Papers

Impala: A Modern, Open-Source SQL Engine for Hadoop (2015)

Summary. Impala is a distributed query engine built on top of Hadoop. That is, it builds off of existing Hadoop tools and frameworks and reads data stored in Hadoop file formats from HDFS.

Impala's CREATE TABLE commands specify the location and file format of data stored in Hadoop. This data can also be partitioned into different HDFS directories based on certain column values. Users can then issue typical SQL queries against the data. Impala supports batch INSERTs but doesn't support UPDATE or DELETE. Data can also be manipulated directly by going through HDFS.

Impala is divided into three components.

An Impala daemon (impalad) runs on each machine and is responsible for receiving queries from users and for orchestrating the execution of queries.
A single Statestore daemon (statestored) is a pub/sub system used to disseminate system metadata asynchronously to clients. The statestore has weak semantics and doesn't persist anything to disk.
A single Catalog daemon (catalogd) publishes catalog information through the statestored.
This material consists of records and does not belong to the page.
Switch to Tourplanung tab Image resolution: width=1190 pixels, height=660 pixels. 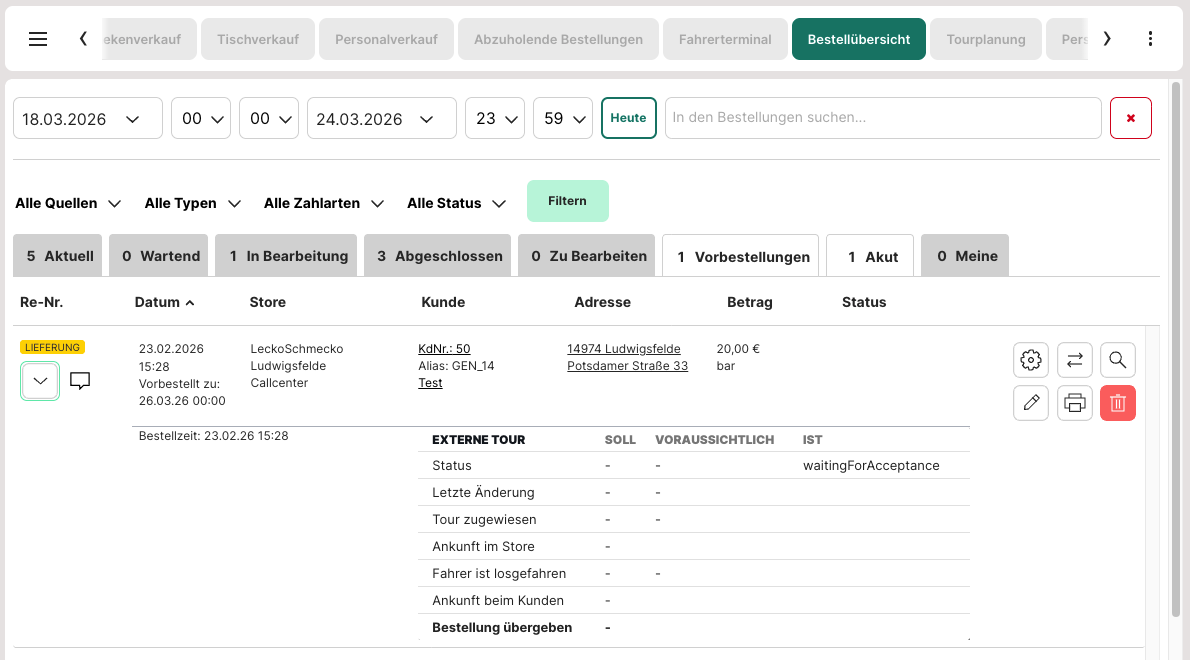[986, 39]
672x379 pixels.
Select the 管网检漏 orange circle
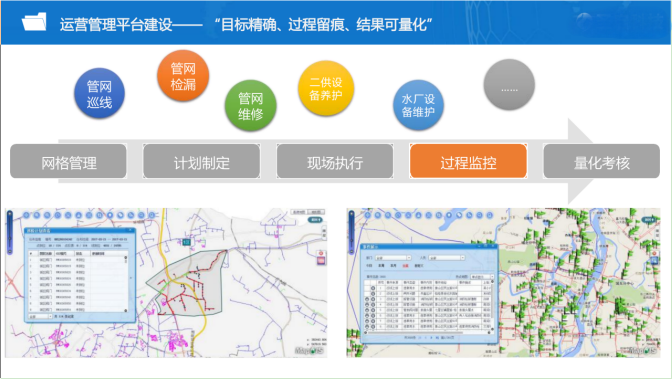coord(183,75)
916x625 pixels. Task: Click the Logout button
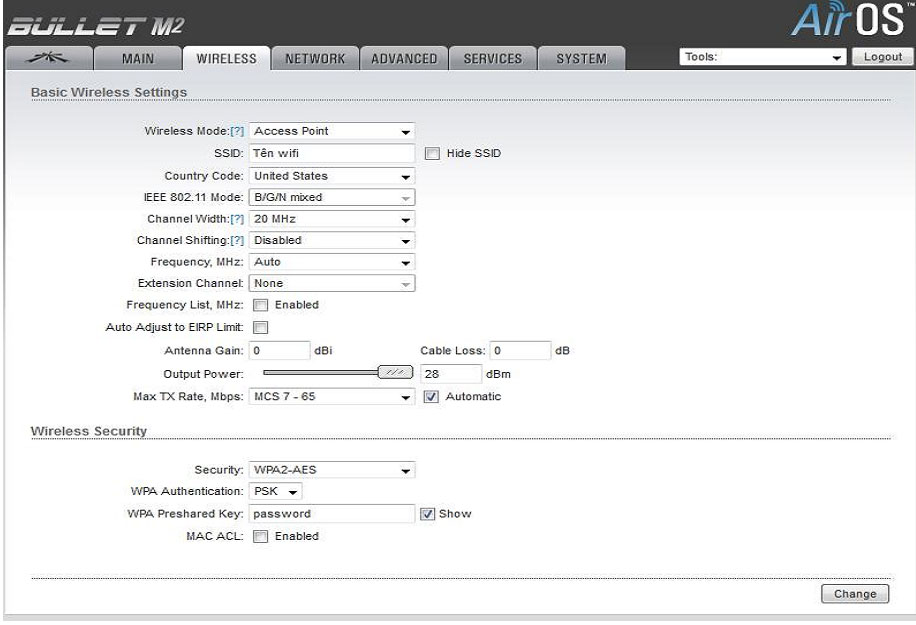(881, 56)
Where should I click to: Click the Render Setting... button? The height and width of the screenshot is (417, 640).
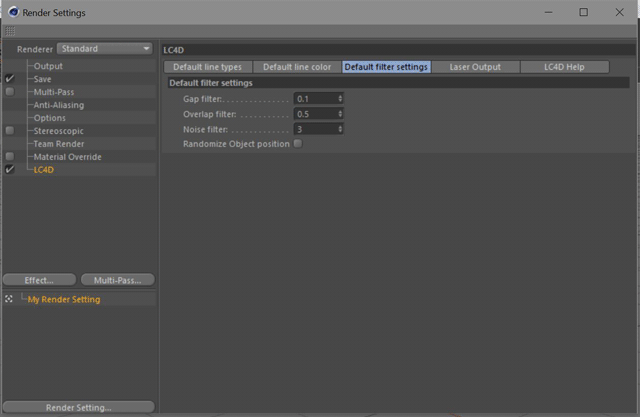pos(79,407)
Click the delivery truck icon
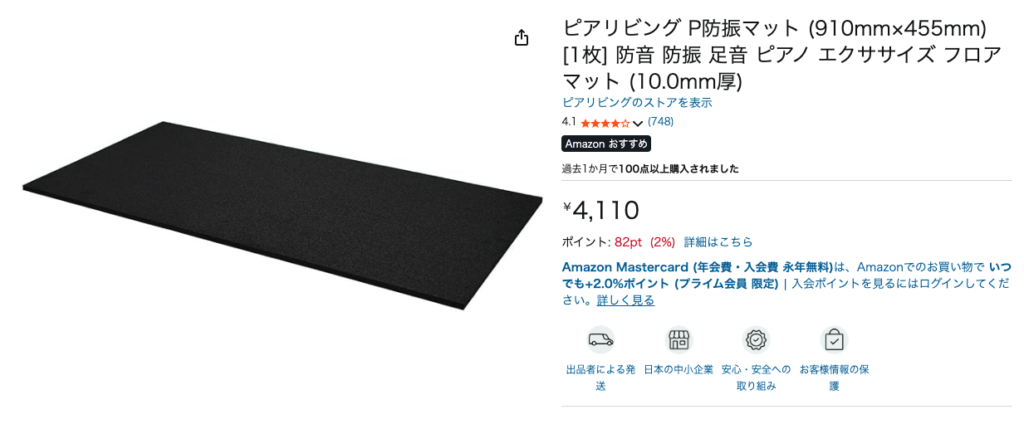Image resolution: width=1024 pixels, height=424 pixels. (x=601, y=340)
The catalogd pulls in metadata from external systems, puts it in Impala form, and pushes it through the statestored.

Impala has a Java frontend that performs the typical database frontend operations (e.g. parsing, semantic analysis, and query optimization). It uses a two phase query planner.

Single node planning. First, a single-node non-executable query plan tree is formed. Typical optimizations like join reordering are performed.
Plan parallelization. After a single node plan is formed, it is fragmented and divided between multiple nodes with the goal of minimizing data movement and maximizing scan locality.

Impala has a C++ backed that uses Volcano style iterators with exchange operators and runtime code generation using LLVM. To efficiently read data from disk, Impala bypasses the traditional HDFS protocols. The backend supports a lot of different file formats including Avro, RC, sequence, plain test, and Parquet.

For cluster and resource management, Impala uses a home grown Llama system that sits over YARN.